Describe databases
Overview
Flow can connect to databases to fetch data when running a query.
To understand the data that is present in a database table, Flow uses a Taxi schema for that table. The Taxi schema describes the table, its columns and the data they hold.
Because we’re using Taxi here, the column descriptions are richer than things like String
or Integer
- instead using rich semantic tags like FirstName
,
LastName
, or EmailAddress
In this topic, we’ll learn how to create a Taxi schema for a specific database table, both through the user interface, and directly by editing a schema.
Before you begin, make sure you’ve added a database connection for the table you want to connect. |
Use the UI
The UI allows you to connect a database table directly, without having to manually edit Taxi files. Through the UI, Flow will connect to the database, and create:
-
A series of types for each column in the database table
-
A model that describes the database table
-
A service that exposes query capabilities for the table
At this stage, only connecting new database tables in the UI is supported. To edit and remove existing tables, modify the Taxi schema directly. Support for editing via the UI will be shipped in a future release.

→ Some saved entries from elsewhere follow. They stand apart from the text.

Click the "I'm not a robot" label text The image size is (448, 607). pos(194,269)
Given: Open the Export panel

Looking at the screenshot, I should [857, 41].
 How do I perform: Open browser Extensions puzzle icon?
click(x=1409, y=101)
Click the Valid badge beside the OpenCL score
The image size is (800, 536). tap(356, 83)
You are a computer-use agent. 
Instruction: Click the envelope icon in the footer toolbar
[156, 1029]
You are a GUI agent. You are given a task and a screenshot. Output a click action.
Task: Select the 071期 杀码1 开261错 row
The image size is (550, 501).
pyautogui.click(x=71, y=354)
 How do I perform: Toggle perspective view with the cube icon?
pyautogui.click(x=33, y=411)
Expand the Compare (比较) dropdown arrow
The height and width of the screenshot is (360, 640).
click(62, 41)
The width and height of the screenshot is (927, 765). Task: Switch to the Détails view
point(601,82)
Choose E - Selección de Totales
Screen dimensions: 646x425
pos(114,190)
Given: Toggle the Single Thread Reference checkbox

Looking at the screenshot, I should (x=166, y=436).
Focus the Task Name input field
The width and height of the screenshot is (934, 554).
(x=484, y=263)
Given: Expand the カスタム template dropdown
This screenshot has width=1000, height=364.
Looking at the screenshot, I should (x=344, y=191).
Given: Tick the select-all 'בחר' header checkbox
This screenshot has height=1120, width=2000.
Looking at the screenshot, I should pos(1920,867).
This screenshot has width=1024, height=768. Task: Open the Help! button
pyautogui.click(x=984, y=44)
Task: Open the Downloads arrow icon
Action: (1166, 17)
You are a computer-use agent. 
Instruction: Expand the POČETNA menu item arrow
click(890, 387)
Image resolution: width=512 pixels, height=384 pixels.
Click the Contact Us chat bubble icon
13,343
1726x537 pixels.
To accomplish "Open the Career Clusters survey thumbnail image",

Before continuing, make sure you’ve enabled schema editing through the UI. |
If you’re running through one of our tutorials, don’t worry, we’ve already configured this for you.
Import a new table
-
From the home page, click Add a data source.
-
Alternatively, click Data Sources in the left-hand navigation menu, then click Add data source
-
-
For the schema type to import, select Database table
-
Click the connection name dropdown, and select the connection for your database
-
If you haven’t yet created your connection, you can click Add new connection. For details, see add a database connection
-
-
Select the table from the dropdown
-
Specify a namespace for the Taxi types, models and services that will be created
-
Click Configure
Preview the generated types
A preview is shown, containing the models, fields and types that were imported from the database schema.
You can change any of the types (e.g., swapping a primitive type with a more specific semantic type), by clicking on the pencil icon next to the type name, and searching for the desired type.
Once you’re satisfied, click Save, and the schema will be updated.
Change the assigned types
Flow has assigned reasonable defaults to all the fields. Specifically:
-
IDs have been tagged
-
Foreign keys have been mapped
-
For all other fields, new semantic types have been created
If the columns in your database map to existing semantic types, you may wish to update the definitions. To do this:
-
Select a model from the table on the left-hand side
-
Click on the blue link for the column you wish to change the type of. A search dialog appears
-
From here, you can search for existing types in your catalog or create a new type
You can also click to edit documentation for any of the types, models and services.
-
Once you’re satisfied with the edits to your table and types, click Save
-
The schema is created and written to the Taxi project configured in your schema server
Required permissions
To view, create or edit connected database tables through the UI, users must have the following permissions granted:
Activity | Required permission |
---|---|
View the connected tables |
|
Create or modify a database table |
|
For more information on role-based security, see the topic on authorization.
Add a database data source manually
Instead of using the UI to add your database, you can add a database by defining a
a connection in your connections.conf
file.
Here is an example for adding a Postgres database connection:
jdbc { // The root element for database connections
another-connection { // Defines a connection called "another-connection"
connectionName = another-connection // The name of the connection. Must match the key used above.
jdbcDriver = POSTGRES // Defines the driver to use. See below for the possible options
connectionParameters { // A list of connection parameters. The actual values here are defined by the driver selected.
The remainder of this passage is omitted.